O centro de usinagem universal é equipado com cabeçotes vertical e horizontal. Este tipo de máquina possui vários recursos e são capazes de usinar todas as superfícies de uma peça : vertical, horizontal e diagonal.

Figura – Centro de Torneamento. (adaptado de KALPAKJIAN,2001).

Figura – Centro de Torneamento, fabricante Cincinnati.

Características e Capacidades dos Centros de Usinagem

As principais características dos centros de usinagem são: - Capacidade de manipular uma grande variedade de tamanhos e formas de peças eficientemente, economicamente e com alta exatidão dimensional, as tolerâncias dimensionais são da ordem de ±0,0025 m.

- As máquinas são versáteis, tendo em média seis eixos de movimento linear e angular, e são capazes de rapidamente mudar de um tipo de produto para outro , então a necessidade de máquinas diferentes e espaço físico são significativamente reduzidos.

- O tempo necessário para alimentar e retirar as peças , troca de ferramentas, calibração, e acertos são reduzidos, então a produtividade é aumentada, reduzindo a necessidade de mão de obra (especialmente mão de obra treinada) e minimizando os custos de produção.

- São altamente automatizados e relativamente compactos, um operador pode supervisionar duas ou mais máquinas ao mesmo tempo.

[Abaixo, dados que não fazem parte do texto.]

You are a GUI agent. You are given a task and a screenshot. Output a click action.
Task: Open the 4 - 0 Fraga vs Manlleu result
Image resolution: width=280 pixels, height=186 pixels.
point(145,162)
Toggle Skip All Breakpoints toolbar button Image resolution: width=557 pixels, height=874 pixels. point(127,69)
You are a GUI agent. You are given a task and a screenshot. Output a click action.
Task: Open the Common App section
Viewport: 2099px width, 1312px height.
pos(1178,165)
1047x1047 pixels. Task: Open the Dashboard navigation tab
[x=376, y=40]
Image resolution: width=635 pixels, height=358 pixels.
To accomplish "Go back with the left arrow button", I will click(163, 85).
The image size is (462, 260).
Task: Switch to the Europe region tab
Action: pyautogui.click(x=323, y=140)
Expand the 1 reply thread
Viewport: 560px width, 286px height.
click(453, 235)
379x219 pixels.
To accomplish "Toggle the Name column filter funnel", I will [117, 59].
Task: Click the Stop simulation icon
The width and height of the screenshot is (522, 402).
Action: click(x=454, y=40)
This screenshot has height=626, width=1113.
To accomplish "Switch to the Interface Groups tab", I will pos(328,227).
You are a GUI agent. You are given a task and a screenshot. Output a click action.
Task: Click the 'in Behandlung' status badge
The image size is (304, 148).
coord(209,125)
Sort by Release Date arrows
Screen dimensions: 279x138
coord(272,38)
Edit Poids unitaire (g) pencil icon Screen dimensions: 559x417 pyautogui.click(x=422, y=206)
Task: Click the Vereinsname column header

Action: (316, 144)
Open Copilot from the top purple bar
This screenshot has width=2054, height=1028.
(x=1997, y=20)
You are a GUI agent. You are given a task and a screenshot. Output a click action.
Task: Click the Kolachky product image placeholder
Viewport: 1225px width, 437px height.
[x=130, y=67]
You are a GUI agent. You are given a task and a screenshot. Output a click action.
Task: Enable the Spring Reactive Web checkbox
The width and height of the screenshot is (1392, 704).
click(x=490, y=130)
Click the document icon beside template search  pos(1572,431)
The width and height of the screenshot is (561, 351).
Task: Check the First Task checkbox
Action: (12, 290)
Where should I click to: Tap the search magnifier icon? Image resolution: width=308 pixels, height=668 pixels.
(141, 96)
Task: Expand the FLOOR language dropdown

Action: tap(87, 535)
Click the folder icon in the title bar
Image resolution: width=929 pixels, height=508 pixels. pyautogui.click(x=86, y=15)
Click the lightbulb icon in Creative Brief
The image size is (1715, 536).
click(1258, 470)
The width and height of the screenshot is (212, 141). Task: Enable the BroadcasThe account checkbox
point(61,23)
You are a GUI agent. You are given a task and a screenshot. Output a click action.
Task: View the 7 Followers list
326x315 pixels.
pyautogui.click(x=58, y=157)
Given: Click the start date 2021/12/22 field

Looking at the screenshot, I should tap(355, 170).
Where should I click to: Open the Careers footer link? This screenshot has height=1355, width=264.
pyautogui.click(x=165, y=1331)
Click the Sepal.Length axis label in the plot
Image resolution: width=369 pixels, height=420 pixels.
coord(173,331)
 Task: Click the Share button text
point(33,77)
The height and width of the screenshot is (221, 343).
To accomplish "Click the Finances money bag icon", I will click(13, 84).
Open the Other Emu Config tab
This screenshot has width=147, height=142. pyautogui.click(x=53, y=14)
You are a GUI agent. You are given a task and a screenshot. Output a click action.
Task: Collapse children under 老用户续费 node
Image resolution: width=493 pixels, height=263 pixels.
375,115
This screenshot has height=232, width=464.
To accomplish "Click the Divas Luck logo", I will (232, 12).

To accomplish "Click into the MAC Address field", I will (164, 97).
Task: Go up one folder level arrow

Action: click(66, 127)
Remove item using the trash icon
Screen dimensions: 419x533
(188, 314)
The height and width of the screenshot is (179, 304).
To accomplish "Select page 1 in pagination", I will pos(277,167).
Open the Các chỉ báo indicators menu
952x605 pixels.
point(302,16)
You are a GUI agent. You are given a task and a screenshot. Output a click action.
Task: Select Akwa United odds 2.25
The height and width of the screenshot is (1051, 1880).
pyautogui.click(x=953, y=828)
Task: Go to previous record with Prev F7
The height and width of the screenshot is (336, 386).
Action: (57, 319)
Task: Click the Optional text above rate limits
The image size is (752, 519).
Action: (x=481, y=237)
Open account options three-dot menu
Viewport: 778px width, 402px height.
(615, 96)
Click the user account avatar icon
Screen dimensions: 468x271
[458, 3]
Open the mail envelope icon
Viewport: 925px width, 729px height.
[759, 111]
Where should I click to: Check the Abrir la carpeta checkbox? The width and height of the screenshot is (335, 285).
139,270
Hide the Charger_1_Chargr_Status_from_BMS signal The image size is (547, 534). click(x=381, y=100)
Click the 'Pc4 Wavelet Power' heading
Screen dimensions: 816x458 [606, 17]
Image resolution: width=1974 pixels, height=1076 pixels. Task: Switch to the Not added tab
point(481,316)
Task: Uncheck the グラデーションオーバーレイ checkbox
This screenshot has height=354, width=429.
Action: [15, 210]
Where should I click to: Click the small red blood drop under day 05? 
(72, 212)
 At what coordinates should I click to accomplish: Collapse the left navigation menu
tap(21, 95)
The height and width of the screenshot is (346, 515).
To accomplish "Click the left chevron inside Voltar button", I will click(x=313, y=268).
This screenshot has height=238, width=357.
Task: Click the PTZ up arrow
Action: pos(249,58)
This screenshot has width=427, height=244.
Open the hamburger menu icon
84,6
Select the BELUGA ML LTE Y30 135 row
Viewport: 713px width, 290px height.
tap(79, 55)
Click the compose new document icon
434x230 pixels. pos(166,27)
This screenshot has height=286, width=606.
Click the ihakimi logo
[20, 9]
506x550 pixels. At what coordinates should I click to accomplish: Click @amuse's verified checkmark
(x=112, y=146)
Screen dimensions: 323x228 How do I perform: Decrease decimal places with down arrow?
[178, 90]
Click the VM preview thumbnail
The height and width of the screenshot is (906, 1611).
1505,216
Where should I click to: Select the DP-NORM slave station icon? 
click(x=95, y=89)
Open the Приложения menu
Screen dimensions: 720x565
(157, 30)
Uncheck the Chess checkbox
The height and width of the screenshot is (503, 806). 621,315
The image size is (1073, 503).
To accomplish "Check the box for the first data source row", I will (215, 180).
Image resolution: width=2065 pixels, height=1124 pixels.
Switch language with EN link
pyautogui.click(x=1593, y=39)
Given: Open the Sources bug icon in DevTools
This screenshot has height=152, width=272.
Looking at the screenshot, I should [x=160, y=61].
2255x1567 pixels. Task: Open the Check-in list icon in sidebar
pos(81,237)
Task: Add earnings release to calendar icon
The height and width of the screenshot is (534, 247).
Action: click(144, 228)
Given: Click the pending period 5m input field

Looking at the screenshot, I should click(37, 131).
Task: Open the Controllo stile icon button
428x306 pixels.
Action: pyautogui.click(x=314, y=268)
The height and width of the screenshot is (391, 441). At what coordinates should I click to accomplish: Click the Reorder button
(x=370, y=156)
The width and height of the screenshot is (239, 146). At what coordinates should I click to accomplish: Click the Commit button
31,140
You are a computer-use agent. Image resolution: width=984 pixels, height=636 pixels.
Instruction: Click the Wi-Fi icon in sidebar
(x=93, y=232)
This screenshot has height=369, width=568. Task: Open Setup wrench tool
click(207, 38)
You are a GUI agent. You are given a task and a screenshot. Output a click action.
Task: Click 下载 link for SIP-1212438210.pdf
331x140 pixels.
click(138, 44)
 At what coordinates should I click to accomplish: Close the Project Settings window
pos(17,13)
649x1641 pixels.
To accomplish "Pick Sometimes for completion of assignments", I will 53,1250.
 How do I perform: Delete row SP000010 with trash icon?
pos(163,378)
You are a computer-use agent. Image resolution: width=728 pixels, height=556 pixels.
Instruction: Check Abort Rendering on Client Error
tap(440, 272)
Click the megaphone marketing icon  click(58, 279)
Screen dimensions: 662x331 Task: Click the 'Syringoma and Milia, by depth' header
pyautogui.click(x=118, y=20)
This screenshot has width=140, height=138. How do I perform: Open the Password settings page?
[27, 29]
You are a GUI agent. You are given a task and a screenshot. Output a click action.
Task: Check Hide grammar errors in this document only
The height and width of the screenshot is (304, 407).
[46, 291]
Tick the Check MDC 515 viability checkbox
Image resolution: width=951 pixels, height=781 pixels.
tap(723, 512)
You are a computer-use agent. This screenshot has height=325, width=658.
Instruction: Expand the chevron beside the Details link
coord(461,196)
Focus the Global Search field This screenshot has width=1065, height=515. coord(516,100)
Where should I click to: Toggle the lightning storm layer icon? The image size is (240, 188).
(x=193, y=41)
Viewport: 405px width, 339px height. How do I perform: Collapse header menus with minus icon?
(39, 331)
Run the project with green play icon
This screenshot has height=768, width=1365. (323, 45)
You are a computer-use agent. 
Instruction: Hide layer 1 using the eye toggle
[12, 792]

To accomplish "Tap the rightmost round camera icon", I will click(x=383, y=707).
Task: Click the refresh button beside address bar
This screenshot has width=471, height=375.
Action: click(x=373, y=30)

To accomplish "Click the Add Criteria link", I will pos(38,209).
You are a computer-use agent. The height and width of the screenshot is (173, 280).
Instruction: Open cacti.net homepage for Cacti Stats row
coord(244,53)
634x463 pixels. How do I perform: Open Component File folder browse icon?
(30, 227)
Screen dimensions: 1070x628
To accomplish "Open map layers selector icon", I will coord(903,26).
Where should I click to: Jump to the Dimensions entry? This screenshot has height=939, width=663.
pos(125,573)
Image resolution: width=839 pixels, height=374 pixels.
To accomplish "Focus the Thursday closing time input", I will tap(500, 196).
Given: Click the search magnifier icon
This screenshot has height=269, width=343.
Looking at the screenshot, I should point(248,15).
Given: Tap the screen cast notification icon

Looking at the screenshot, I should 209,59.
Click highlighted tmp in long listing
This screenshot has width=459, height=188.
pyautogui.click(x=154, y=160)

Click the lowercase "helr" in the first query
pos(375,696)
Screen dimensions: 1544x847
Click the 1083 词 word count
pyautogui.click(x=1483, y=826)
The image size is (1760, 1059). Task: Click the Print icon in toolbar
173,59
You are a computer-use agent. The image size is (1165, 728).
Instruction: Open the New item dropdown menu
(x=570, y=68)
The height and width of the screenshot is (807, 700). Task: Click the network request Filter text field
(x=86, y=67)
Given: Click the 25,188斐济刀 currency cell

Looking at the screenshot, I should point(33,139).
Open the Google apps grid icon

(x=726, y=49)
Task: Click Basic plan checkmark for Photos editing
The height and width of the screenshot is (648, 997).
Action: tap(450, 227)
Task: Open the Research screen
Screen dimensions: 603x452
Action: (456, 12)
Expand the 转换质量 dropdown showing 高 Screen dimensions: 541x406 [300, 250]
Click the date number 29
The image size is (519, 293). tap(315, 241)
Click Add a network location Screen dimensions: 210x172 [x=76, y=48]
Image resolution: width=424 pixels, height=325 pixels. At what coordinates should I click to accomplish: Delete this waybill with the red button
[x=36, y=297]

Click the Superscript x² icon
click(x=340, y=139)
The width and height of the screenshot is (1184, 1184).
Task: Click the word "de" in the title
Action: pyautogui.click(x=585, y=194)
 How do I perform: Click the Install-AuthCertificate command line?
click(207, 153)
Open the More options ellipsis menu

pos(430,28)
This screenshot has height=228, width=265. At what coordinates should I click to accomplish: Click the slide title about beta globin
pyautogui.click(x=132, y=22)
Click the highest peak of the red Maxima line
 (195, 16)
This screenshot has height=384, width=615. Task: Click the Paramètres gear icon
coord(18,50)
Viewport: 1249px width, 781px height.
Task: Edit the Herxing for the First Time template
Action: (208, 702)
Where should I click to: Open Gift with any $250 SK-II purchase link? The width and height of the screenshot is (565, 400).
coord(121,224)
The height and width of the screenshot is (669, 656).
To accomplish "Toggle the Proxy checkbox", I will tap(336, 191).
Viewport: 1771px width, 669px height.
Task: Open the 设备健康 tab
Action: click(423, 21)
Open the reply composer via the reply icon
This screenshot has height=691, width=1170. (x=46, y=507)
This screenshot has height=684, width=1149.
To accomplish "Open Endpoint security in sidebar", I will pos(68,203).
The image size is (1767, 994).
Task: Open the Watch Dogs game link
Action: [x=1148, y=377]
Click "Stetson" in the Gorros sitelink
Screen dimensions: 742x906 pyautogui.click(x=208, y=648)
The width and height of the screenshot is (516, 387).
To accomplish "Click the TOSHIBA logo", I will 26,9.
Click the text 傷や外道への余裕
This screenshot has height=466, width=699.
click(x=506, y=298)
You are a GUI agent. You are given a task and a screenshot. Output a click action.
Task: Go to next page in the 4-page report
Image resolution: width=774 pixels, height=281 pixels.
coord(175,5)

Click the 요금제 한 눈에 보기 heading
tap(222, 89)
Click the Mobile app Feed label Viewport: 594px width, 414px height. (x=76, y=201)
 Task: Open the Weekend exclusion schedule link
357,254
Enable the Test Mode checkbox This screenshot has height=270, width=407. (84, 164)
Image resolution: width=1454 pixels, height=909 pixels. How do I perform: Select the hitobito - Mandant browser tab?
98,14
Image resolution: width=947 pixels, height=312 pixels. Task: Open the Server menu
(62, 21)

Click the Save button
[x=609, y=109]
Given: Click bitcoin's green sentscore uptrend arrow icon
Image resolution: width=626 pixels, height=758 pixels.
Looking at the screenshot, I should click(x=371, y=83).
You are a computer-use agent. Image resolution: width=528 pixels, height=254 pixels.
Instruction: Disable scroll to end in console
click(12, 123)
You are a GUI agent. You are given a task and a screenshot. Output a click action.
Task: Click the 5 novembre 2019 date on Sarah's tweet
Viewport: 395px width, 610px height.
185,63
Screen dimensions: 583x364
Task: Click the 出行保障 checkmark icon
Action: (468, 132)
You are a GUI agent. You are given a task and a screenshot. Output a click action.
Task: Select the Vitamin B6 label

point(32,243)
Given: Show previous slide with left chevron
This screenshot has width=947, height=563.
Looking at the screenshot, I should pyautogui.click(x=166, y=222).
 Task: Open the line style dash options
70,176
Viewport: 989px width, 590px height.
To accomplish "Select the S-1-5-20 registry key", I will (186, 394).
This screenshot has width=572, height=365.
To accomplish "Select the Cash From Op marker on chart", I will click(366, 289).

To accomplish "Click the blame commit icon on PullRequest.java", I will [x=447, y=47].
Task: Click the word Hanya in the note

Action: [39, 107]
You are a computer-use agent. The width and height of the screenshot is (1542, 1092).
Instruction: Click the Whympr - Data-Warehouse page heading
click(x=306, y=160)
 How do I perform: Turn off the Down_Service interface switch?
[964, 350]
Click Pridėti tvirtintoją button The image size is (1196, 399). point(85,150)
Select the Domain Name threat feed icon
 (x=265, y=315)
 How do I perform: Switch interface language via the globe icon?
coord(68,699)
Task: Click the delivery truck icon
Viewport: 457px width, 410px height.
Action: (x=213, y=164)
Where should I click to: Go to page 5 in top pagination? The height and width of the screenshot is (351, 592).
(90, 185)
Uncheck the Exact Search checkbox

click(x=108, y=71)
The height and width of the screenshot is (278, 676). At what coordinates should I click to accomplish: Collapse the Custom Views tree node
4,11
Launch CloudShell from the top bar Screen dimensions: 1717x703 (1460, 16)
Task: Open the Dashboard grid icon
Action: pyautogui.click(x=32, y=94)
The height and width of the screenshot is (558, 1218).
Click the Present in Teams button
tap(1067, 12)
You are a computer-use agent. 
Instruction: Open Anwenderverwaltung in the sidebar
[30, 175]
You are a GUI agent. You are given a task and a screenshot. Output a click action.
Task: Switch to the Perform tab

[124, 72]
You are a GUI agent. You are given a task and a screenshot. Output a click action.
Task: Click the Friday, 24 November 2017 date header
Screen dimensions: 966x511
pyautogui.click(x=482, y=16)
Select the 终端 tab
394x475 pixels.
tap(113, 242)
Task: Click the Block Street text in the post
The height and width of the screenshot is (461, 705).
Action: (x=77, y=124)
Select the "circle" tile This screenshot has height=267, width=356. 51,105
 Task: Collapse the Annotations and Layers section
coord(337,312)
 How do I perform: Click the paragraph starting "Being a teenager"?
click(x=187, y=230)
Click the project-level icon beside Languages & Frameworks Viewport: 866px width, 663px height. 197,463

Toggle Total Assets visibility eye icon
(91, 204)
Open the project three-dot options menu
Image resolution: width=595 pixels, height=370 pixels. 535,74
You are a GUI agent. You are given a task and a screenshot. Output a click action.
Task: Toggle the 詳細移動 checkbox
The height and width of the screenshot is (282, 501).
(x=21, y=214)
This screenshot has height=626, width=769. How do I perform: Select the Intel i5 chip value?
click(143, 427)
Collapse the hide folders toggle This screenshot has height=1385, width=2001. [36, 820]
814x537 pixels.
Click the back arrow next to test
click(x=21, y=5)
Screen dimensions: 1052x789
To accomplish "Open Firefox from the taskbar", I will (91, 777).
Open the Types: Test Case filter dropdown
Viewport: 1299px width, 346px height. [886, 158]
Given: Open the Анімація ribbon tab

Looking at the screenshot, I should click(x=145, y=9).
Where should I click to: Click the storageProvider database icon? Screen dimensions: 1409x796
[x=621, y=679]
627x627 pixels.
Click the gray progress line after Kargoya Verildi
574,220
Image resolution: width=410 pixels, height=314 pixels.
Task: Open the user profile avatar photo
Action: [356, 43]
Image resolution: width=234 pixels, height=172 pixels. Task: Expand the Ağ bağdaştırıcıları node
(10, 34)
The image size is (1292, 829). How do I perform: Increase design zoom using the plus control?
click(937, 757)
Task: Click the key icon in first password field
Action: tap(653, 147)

- As máquinas são equipadas com dispositivos de monitoramento da condição da ferramenta para a detecção de quebra de ferramenta e desgaste, bem como com probes para compensação de desgaste de ferramenta e para posicionamento de ferramenta.

- Calibração e inspeção em processo e após processo são disponíveis em centros de usinagem.

Os centros de usinagem são disponíveis com uma grande variedade de tamanhos e recursos, os custos estão na faixa de 50.0 a 1 milhão ou mais. A potência é de até 100 hp e a máxima rotação é de 4000 a 8000 rpm, alguns podem trabalhar até 75000 rpm. Alguns pallets podem suportar peças que pesam 7000 Kg.

Figura – Centro de Usinagem Horizontal com 5 eixos (adaptado de KALPAKJIAN,2001).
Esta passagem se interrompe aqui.